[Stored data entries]
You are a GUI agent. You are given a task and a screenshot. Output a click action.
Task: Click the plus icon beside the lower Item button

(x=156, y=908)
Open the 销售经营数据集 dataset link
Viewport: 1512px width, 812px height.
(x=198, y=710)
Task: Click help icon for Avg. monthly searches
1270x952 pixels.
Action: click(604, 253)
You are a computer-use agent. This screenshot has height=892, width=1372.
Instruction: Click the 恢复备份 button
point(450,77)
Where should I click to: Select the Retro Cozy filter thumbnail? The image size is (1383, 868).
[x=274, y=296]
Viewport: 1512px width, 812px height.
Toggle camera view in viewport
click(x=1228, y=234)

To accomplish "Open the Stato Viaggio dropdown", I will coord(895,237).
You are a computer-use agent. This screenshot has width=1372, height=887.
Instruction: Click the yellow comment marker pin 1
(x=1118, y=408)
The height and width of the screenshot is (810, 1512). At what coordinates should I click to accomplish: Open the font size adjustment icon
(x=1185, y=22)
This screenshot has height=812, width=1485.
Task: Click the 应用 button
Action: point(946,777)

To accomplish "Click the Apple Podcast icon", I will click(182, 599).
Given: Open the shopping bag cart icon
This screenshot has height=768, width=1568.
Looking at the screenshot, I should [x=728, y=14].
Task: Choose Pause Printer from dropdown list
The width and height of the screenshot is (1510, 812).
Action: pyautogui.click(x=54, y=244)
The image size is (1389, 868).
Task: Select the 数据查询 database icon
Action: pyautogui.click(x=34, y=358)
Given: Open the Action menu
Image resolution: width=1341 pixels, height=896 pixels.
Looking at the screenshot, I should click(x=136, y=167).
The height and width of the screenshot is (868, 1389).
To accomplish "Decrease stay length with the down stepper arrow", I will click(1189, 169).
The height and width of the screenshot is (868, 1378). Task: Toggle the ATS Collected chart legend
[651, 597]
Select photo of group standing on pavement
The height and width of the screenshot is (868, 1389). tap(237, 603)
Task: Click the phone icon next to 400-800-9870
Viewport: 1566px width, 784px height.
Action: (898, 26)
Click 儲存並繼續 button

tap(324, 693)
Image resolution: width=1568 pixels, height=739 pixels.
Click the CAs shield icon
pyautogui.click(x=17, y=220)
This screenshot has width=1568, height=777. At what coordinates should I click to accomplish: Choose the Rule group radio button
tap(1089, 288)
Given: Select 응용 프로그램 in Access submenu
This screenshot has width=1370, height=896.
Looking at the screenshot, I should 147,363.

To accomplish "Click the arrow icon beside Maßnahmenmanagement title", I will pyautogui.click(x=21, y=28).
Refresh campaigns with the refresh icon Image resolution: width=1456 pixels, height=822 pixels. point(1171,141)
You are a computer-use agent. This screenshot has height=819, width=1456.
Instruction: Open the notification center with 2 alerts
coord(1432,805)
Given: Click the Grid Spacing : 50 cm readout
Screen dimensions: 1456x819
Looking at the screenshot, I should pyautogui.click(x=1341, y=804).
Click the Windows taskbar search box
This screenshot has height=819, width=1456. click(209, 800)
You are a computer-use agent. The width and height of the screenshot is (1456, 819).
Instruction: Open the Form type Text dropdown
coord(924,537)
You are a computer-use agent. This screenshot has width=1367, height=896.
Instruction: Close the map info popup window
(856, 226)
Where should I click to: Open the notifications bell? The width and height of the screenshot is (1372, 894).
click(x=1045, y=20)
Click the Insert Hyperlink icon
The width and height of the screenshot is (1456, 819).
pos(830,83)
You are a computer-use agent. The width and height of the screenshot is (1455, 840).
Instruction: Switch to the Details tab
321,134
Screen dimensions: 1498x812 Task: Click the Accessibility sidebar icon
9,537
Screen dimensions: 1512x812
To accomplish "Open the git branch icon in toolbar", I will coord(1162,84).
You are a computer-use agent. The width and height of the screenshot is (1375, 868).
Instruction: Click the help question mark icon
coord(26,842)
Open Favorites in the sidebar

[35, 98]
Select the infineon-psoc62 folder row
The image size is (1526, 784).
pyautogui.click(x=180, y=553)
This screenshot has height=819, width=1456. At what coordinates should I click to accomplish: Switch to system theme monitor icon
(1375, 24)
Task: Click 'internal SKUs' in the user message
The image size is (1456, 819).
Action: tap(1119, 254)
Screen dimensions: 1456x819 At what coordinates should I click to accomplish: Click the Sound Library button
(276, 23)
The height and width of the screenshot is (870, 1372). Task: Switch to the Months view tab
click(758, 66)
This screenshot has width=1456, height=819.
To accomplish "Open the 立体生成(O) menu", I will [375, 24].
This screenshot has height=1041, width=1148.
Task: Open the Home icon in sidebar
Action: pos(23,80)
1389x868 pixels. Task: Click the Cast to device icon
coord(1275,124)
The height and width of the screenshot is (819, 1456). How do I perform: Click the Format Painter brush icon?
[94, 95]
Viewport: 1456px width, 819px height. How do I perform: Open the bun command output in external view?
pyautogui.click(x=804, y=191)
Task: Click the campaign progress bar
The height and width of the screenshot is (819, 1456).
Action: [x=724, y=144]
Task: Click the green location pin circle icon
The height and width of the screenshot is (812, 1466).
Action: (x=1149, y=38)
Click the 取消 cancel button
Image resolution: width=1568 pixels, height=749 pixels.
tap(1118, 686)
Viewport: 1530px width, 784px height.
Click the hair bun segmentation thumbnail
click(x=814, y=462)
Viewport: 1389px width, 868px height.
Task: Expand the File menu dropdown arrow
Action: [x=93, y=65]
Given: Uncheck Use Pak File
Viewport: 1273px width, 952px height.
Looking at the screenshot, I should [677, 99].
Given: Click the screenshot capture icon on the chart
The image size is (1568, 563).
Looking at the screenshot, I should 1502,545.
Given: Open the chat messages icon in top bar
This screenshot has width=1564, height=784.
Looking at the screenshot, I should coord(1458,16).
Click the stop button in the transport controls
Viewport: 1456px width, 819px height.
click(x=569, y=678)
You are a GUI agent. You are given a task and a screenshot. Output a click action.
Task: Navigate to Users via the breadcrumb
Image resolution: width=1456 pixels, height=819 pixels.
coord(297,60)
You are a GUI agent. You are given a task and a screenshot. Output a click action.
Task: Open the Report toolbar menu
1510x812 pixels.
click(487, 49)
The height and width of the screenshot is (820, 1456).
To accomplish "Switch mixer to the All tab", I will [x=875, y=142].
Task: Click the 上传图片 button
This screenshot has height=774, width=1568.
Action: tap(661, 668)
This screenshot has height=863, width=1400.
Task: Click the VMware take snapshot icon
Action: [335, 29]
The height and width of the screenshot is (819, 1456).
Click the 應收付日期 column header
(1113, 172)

*PROBLEM TO SOLVE*:
The lines from the one containing "This screenshot has height=774, width=1568." through the end of the data are to be copied exactly, the first and last of them included.

*EXPECTED OUTPUT*:
This screenshot has height=774, width=1568.
Action: tap(661, 668)
This screenshot has height=863, width=1400.
Task: Click the VMware take snapshot icon
Action: [335, 29]
The height and width of the screenshot is (819, 1456).
Click the 應收付日期 column header
(1113, 172)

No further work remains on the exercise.